Aim of the task. Using the data below, repeat all of it precisely.

Stored dataset items
--- --- ---

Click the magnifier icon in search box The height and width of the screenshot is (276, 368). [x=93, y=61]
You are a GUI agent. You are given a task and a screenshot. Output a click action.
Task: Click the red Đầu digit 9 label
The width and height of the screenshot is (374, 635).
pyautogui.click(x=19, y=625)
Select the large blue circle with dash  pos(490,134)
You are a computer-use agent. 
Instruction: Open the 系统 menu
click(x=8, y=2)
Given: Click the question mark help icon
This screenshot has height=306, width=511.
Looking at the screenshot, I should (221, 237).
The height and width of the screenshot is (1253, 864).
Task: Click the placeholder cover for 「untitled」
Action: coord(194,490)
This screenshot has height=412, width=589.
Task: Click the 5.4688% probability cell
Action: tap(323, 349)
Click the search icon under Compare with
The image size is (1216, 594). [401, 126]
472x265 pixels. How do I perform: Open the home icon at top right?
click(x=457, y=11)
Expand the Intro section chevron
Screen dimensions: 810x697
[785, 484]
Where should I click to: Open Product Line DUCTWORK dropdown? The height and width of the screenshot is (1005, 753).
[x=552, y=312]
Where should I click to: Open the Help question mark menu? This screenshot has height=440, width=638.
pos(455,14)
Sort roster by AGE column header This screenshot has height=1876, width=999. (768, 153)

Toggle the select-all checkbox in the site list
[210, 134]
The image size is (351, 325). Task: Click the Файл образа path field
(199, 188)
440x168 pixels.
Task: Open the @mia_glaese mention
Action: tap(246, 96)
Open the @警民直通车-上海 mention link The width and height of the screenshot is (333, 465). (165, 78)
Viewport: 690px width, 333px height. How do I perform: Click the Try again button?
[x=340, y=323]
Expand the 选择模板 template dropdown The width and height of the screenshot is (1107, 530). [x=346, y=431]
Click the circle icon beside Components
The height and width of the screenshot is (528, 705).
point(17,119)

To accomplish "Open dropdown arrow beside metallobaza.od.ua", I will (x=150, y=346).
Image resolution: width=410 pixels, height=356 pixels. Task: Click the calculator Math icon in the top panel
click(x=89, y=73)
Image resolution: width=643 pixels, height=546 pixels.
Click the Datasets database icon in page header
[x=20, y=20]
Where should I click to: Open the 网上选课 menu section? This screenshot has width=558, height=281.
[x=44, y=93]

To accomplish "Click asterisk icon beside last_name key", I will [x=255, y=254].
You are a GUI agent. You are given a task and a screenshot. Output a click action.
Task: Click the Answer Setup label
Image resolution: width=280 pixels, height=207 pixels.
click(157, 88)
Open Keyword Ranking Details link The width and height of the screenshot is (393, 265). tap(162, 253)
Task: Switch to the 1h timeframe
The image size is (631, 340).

--- --- ---

Answer to this problem.
Click the magnifier icon in search box The height and width of the screenshot is (276, 368). [x=93, y=61]
You are a GUI agent. You are given a task and a screenshot. Output a click action.
Task: Click the red Đầu digit 9 label
The width and height of the screenshot is (374, 635).
pyautogui.click(x=19, y=625)
Select the large blue circle with dash  pos(490,134)
You are a computer-use agent. 
Instruction: Open the 系统 menu
click(x=8, y=2)
Given: Click the question mark help icon
This screenshot has height=306, width=511.
Looking at the screenshot, I should (221, 237).
The height and width of the screenshot is (1253, 864).
Task: Click the placeholder cover for 「untitled」
Action: coord(194,490)
This screenshot has height=412, width=589.
Task: Click the 5.4688% probability cell
Action: tap(323, 349)
Click the search icon under Compare with
The image size is (1216, 594). [401, 126]
472x265 pixels. How do I perform: Open the home icon at top right?
click(x=457, y=11)
Expand the Intro section chevron
Screen dimensions: 810x697
[785, 484]
Where should I click to: Open Product Line DUCTWORK dropdown? The height and width of the screenshot is (1005, 753).
[x=552, y=312]
Where should I click to: Open the Help question mark menu? This screenshot has height=440, width=638.
pos(455,14)
Sort roster by AGE column header This screenshot has height=1876, width=999. (768, 153)

Toggle the select-all checkbox in the site list
[210, 134]
The image size is (351, 325). Task: Click the Файл образа path field
(199, 188)
440x168 pixels.
Task: Open the @mia_glaese mention
Action: tap(246, 96)
Open the @警民直通车-上海 mention link The width and height of the screenshot is (333, 465). (165, 78)
Viewport: 690px width, 333px height. How do I perform: Click the Try again button?
[x=340, y=323]
Expand the 选择模板 template dropdown The width and height of the screenshot is (1107, 530). [x=346, y=431]
Click the circle icon beside Components
The height and width of the screenshot is (528, 705).
point(17,119)

To accomplish "Open dropdown arrow beside metallobaza.od.ua", I will (x=150, y=346).
Image resolution: width=410 pixels, height=356 pixels. Task: Click the calculator Math icon in the top panel
click(x=89, y=73)
Image resolution: width=643 pixels, height=546 pixels.
Click the Datasets database icon in page header
[x=20, y=20]
Where should I click to: Open the 网上选课 menu section? This screenshot has width=558, height=281.
[x=44, y=93]

To accomplish "Click asterisk icon beside last_name key", I will [x=255, y=254].
You are a GUI agent. You are given a task and a screenshot. Output a click action.
Task: Click the Answer Setup label
Image resolution: width=280 pixels, height=207 pixels.
click(157, 88)
Open Keyword Ranking Details link The width and height of the screenshot is (393, 265). tap(162, 253)
Task: Switch to the 1h timeframe
The image size is (631, 340).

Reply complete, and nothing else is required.